Dan won gold at EuroSkills Gothenburg 2016, and then represented the UK at WorldSkills Abu Dhabi 2017. He was selected to be part of the WorldSkills Champions Trust in 2020 as representative for Europe, and he is now returning for the term 2023-24. In recent years, Dan has made several meaningful contributions to the WorldSkills movement. He motivated Competitors at EuroSkills Gdańsk 2023 delivering a memorable speech during the Opening Ceremony. He also travelled to represent WorldSkills at WorldSkills Competition 2022 Special Edition.
“I didn’t even see problems before. Now, not only I am seeing them, but trying to solve them as well. For example, I can now clearly identify the bridge between education and industry in my field,” says Dan.
Now 25 years old, Dan has been the voice of skilled youth at several international policymaking events, such as the Apprenticeship and the Digital Transition Symposium, organized jointly by the European Centre for the Development of Vocational Training (Cedefop) and the OECD.
Dan is grateful for the experiences he has gained as part of the Trust, and for the initiatives that have had a positive impact on other people. Dan is also raising awareness of mental health issues and the help available from the WorldSkills movement.
We interviewed Dan when he first joined the Champions Trust in 2020. The interview is archived and his views might have changed.
When did you know that your skill lit a spark in you that other professions didn't?
It was when I first tried creating art digitally in 3D. Initially I was sceptical, as with 2D I had never been comfortable with drawing or found use from a brush. However, when I approached art in this new medium it clicked instantly. I was able to express myself using it, explore my imagination, and get creative in a way I had never experienced before.
What is your favourite WorldSkills memory?
Me and my best friend competed at the UK national final together representing our college. I remember standing outside the hall we were going to compete in the following day looking up at the sign. I was so excited for the competition, which at the time I didn’t realise would actually lead into years of life changing adventure.

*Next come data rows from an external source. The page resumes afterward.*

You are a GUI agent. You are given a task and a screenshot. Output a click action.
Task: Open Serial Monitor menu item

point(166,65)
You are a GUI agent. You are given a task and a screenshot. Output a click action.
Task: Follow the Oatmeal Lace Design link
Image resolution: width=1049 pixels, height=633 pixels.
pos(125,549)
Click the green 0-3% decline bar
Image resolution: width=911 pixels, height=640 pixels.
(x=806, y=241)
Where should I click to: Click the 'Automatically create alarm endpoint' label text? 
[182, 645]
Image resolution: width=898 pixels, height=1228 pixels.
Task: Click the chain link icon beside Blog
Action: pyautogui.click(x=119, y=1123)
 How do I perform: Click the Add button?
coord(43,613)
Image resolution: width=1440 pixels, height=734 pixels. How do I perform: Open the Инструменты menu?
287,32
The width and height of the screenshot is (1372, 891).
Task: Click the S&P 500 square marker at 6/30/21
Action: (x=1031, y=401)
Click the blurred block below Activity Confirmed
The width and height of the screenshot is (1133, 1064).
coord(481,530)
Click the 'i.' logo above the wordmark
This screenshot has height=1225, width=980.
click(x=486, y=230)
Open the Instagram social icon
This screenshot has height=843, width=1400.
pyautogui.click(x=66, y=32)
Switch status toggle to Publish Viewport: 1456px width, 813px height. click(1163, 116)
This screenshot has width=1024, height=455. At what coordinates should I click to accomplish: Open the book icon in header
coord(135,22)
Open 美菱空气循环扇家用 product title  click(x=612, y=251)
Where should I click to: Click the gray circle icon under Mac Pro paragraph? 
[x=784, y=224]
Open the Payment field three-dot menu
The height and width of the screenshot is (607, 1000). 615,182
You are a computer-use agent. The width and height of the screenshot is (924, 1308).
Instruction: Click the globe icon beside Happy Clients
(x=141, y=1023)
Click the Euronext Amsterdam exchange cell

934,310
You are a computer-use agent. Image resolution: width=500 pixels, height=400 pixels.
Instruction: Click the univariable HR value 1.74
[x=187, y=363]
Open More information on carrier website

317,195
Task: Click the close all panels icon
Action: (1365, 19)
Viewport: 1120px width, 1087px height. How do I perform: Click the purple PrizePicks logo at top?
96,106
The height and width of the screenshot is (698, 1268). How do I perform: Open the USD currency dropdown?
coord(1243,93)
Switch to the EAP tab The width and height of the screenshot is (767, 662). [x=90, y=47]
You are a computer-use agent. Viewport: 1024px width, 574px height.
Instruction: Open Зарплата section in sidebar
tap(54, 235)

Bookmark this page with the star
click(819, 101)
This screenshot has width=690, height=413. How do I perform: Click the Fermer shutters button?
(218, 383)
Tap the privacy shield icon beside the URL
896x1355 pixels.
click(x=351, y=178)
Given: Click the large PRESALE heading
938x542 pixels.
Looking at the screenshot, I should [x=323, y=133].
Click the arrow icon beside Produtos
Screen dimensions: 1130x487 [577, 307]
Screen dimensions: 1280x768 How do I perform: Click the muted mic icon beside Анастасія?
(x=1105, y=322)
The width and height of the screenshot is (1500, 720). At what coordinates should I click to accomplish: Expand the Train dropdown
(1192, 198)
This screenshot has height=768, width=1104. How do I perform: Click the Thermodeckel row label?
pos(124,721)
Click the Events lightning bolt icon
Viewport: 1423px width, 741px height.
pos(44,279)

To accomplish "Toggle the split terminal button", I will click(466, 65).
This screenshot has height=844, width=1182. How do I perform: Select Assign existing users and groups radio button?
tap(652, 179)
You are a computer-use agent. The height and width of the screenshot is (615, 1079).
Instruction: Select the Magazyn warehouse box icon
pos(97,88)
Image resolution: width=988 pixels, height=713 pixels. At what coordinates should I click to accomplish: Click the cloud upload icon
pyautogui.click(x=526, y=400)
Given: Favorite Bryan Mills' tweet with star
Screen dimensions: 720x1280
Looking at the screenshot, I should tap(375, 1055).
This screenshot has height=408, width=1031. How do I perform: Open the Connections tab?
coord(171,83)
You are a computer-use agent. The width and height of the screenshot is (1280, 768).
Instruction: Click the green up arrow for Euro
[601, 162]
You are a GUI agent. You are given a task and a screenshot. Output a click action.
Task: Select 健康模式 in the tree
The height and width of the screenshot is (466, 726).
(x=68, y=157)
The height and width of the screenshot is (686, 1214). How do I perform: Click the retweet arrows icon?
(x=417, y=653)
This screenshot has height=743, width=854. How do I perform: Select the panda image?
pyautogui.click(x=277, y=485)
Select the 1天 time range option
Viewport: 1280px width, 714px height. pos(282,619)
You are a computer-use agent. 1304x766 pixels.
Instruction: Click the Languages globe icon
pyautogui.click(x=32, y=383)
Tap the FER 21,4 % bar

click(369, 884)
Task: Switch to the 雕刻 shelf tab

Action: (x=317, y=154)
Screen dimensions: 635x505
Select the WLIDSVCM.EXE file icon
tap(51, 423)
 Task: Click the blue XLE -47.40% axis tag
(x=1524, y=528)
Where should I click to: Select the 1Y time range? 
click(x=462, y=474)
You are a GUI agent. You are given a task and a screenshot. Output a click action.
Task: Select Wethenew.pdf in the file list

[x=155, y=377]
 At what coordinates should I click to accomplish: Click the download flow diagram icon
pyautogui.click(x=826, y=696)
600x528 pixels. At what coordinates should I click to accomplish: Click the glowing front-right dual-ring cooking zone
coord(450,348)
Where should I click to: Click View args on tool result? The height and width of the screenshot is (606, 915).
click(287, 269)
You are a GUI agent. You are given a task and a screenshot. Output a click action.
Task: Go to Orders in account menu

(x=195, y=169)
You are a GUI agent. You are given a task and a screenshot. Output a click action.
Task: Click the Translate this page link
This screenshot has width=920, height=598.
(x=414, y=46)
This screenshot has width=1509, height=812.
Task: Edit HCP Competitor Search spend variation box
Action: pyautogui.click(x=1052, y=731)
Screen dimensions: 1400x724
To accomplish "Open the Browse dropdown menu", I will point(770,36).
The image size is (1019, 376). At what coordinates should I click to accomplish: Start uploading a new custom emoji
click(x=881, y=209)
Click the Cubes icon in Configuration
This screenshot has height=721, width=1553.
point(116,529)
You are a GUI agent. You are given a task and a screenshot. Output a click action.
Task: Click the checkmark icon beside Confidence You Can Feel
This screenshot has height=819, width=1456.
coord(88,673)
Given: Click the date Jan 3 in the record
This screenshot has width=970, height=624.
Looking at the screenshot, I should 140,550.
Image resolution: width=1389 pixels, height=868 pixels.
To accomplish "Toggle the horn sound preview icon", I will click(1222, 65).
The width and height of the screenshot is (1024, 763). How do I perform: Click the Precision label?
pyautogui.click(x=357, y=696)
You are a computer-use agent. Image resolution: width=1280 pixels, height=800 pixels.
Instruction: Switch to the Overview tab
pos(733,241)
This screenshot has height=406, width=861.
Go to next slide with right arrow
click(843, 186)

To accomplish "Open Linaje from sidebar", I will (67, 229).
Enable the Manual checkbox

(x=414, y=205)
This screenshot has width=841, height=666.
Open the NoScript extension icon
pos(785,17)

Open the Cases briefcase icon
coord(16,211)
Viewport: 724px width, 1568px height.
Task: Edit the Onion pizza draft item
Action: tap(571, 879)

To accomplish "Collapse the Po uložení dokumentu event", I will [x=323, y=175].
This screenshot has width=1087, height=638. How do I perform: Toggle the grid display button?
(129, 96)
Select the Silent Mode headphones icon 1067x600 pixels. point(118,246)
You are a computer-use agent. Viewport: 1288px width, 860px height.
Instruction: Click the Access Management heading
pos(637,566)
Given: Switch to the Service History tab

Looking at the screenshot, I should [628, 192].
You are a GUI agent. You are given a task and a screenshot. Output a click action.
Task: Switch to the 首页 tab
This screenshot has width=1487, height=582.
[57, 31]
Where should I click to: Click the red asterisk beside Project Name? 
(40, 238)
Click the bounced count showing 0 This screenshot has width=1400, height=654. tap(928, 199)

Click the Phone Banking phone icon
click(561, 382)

Why is being part of WorldSkills important after your competition is over?
It’s such a huge part of who I am, whenever I am at an event or with people who are part of the WorldSkills family I feel at home. So, naturally I want to be there and make sure everyone involved is in high spirits and enjoying what is a life changing experience.
What would you tell your 12-year-old self about your future?
I would say nothing because of the whole butterfly effect thing. If I had to, I would tell him not to worry, do what he enjoys, and buckle up, because this is not going to go down how you expect it to.